La comparaison avec le film de Brian De Palma (et le roman de Thomas Wolfe) paraît à peu près inévitable. Par l’histoire d’abord : Arbitrage raconte la chute vertigineuse d’un roi de la finance new-yorkaise, rattrapé par son cynisme et ses aventures extra-conjuguales, et pris au piège de ses propres mensonges après un accident de la circulation aux conséquences dramatiques.
Les deux films partagent aussi une même ambition : celle de présenter une peinture au vitriol d’une société où le culte de l’argent conduit à la disparition de toute moralité. Le personnage de Richard Gere pourrait d’ailleurs être le frère spirituel de celui de Tom Hanks, qui aurait traversé sans heurts les années 90 : c’est un sexagénaire qui a continué à s’enrichir grâce à un sens des affaires qu’il place au-dessus de tout, et que ses abus rattrapent soudain.
Sherman McCoy (le golden boy du Bûcher des Vanités) connaissait une sorte de rédemption morale, parce qu’il était mis au pied du mur.
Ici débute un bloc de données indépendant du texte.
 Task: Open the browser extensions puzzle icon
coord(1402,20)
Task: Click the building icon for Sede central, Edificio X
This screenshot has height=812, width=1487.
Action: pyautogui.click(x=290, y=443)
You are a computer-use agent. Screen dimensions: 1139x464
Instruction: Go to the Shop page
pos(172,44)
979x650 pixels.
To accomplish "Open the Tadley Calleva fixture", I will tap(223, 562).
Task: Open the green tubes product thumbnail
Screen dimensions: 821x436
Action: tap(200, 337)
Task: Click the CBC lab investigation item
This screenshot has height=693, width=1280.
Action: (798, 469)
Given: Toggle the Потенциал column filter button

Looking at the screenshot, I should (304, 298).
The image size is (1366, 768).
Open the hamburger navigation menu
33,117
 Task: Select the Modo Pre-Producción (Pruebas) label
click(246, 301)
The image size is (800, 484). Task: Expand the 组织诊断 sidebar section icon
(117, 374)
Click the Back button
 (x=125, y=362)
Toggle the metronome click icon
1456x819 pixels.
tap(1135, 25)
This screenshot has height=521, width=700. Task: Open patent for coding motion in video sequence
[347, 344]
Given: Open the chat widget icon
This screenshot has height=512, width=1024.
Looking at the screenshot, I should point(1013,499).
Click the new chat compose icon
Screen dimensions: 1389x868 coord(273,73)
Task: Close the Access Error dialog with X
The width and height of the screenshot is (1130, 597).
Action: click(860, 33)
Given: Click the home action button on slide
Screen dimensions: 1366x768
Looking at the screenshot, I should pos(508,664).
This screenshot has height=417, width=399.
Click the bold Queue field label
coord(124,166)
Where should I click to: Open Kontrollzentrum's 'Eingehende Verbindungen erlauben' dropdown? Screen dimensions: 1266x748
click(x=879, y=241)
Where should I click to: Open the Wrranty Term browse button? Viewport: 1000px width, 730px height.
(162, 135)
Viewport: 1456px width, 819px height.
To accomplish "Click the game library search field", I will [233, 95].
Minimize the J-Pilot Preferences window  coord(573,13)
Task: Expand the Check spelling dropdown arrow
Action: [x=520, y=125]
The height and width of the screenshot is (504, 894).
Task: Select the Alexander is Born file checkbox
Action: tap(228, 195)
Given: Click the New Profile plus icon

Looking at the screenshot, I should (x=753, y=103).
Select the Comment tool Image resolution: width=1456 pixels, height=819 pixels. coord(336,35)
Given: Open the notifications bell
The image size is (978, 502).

Robert Miller (Gere), lui, a traversé les décennies sans heurt, son amoralité et son cynisme (il faut le voir baser le moindre de ses rapports à autrui sur l’argent) n’ayant pour effet qu’un accroissement de sa fortune. C’est peut-être pour ça qu’Arbitrage paraît plus cynique encore que les œuvres de Wolfe et DePalma.
C’est aussi que les temps ont changé, et que l’affaire Madoff est passée par là, secouant tout un système sans l’abattre. Robert Miller semble très inspiré par Bernard Madoff : pris au piège de ses mensonges, menacé de prison, lui survivra à tout, symbole de ce monde de la finance qui traverse les crises et les scandales, les uns après les autres. Mais comme pour Faust, le pouvoir et la réussite ont un prix : l’âme que Miller devra sacrifier.
En donnant à Richard Gere (et à Susan Sarandon, glaçante dans le rôle de l’épouse effacée, mais pas tant que ça…) son meilleur rôle depuis des lustres, Nicholas Jarecki fait de son film une œuvre complexe et intelligente, qui inspire un mélange d’attirance et de répulsion. Une grande réussite, en tout cas.